Reproduce every entry that follows word for word, leaving each line unchanged and in its original order.

- Source data
= = = = = = =
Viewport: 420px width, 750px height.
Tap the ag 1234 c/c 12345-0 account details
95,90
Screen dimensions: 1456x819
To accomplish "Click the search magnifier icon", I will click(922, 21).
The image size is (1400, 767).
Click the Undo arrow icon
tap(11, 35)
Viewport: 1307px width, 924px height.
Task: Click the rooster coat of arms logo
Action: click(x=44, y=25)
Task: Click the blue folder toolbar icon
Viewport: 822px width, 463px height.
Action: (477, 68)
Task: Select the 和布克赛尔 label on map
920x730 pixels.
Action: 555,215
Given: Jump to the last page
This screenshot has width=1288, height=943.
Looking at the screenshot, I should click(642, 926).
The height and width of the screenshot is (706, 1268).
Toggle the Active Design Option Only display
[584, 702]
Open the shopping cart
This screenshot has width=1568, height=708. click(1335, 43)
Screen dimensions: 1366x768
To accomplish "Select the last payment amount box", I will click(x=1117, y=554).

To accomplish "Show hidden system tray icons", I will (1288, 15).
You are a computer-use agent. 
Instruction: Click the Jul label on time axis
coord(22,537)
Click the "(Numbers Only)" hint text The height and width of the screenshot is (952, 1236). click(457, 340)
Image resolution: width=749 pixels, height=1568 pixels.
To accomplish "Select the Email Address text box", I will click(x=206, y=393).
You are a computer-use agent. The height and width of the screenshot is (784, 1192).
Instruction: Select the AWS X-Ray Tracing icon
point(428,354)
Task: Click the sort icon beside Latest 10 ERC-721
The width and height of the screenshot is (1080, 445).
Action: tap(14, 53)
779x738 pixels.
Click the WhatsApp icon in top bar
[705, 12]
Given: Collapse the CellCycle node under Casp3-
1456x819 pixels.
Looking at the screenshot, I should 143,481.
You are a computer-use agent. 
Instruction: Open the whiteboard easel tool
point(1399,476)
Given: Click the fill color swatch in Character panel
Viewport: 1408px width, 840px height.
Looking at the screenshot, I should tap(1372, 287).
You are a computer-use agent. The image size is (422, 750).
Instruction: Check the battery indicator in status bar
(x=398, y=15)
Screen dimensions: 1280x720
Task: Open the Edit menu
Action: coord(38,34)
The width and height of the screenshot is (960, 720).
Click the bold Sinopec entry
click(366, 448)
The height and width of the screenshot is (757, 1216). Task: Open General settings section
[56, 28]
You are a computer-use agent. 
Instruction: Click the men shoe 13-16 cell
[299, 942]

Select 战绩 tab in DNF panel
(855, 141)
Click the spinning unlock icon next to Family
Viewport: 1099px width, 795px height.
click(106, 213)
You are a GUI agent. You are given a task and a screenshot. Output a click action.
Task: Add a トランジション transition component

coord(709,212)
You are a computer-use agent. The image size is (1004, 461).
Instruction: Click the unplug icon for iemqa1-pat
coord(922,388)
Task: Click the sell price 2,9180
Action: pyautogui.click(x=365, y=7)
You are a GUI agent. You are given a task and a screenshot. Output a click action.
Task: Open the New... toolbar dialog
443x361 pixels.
= = = = = = =
- Full solution
Viewport: 420px width, 750px height.
Tap the ag 1234 c/c 12345-0 account details
95,90
Screen dimensions: 1456x819
To accomplish "Click the search magnifier icon", I will click(922, 21).
The image size is (1400, 767).
Click the Undo arrow icon
tap(11, 35)
Viewport: 1307px width, 924px height.
Task: Click the rooster coat of arms logo
Action: click(x=44, y=25)
Task: Click the blue folder toolbar icon
Viewport: 822px width, 463px height.
Action: (477, 68)
Task: Select the 和布克赛尔 label on map
920x730 pixels.
Action: 555,215
Given: Jump to the last page
This screenshot has width=1288, height=943.
Looking at the screenshot, I should click(642, 926).
The height and width of the screenshot is (706, 1268).
Toggle the Active Design Option Only display
[584, 702]
Open the shopping cart
This screenshot has width=1568, height=708. click(1335, 43)
Screen dimensions: 1366x768
To accomplish "Select the last payment amount box", I will click(x=1117, y=554).

To accomplish "Show hidden system tray icons", I will (1288, 15).
You are a computer-use agent. 
Instruction: Click the Jul label on time axis
coord(22,537)
Click the "(Numbers Only)" hint text The height and width of the screenshot is (952, 1236). click(457, 340)
Image resolution: width=749 pixels, height=1568 pixels.
To accomplish "Select the Email Address text box", I will click(x=206, y=393).
You are a computer-use agent. The height and width of the screenshot is (784, 1192).
Instruction: Select the AWS X-Ray Tracing icon
point(428,354)
Task: Click the sort icon beside Latest 10 ERC-721
The width and height of the screenshot is (1080, 445).
Action: tap(14, 53)
779x738 pixels.
Click the WhatsApp icon in top bar
[705, 12]
Given: Collapse the CellCycle node under Casp3-
1456x819 pixels.
Looking at the screenshot, I should 143,481.
You are a computer-use agent. 
Instruction: Open the whiteboard easel tool
point(1399,476)
Given: Click the fill color swatch in Character panel
Viewport: 1408px width, 840px height.
Looking at the screenshot, I should tap(1372, 287).
You are a computer-use agent. The image size is (422, 750).
Instruction: Check the battery indicator in status bar
(x=398, y=15)
Screen dimensions: 1280x720
Task: Open the Edit menu
Action: coord(38,34)
The width and height of the screenshot is (960, 720).
Click the bold Sinopec entry
click(366, 448)
The height and width of the screenshot is (757, 1216). Task: Open General settings section
[56, 28]
You are a computer-use agent. 
Instruction: Click the men shoe 13-16 cell
[299, 942]

Select 战绩 tab in DNF panel
(855, 141)
Click the spinning unlock icon next to Family
Viewport: 1099px width, 795px height.
click(106, 213)
You are a GUI agent. You are given a task and a screenshot. Output a click action.
Task: Add a トランジション transition component

coord(709,212)
You are a computer-use agent. The image size is (1004, 461).
Instruction: Click the unplug icon for iemqa1-pat
coord(922,388)
Task: Click the sell price 2,9180
Action: pyautogui.click(x=365, y=7)
You are a GUI agent. You are given a task and a screenshot. Output a click action.
Task: Open the New... toolbar dialog
443x361 pixels.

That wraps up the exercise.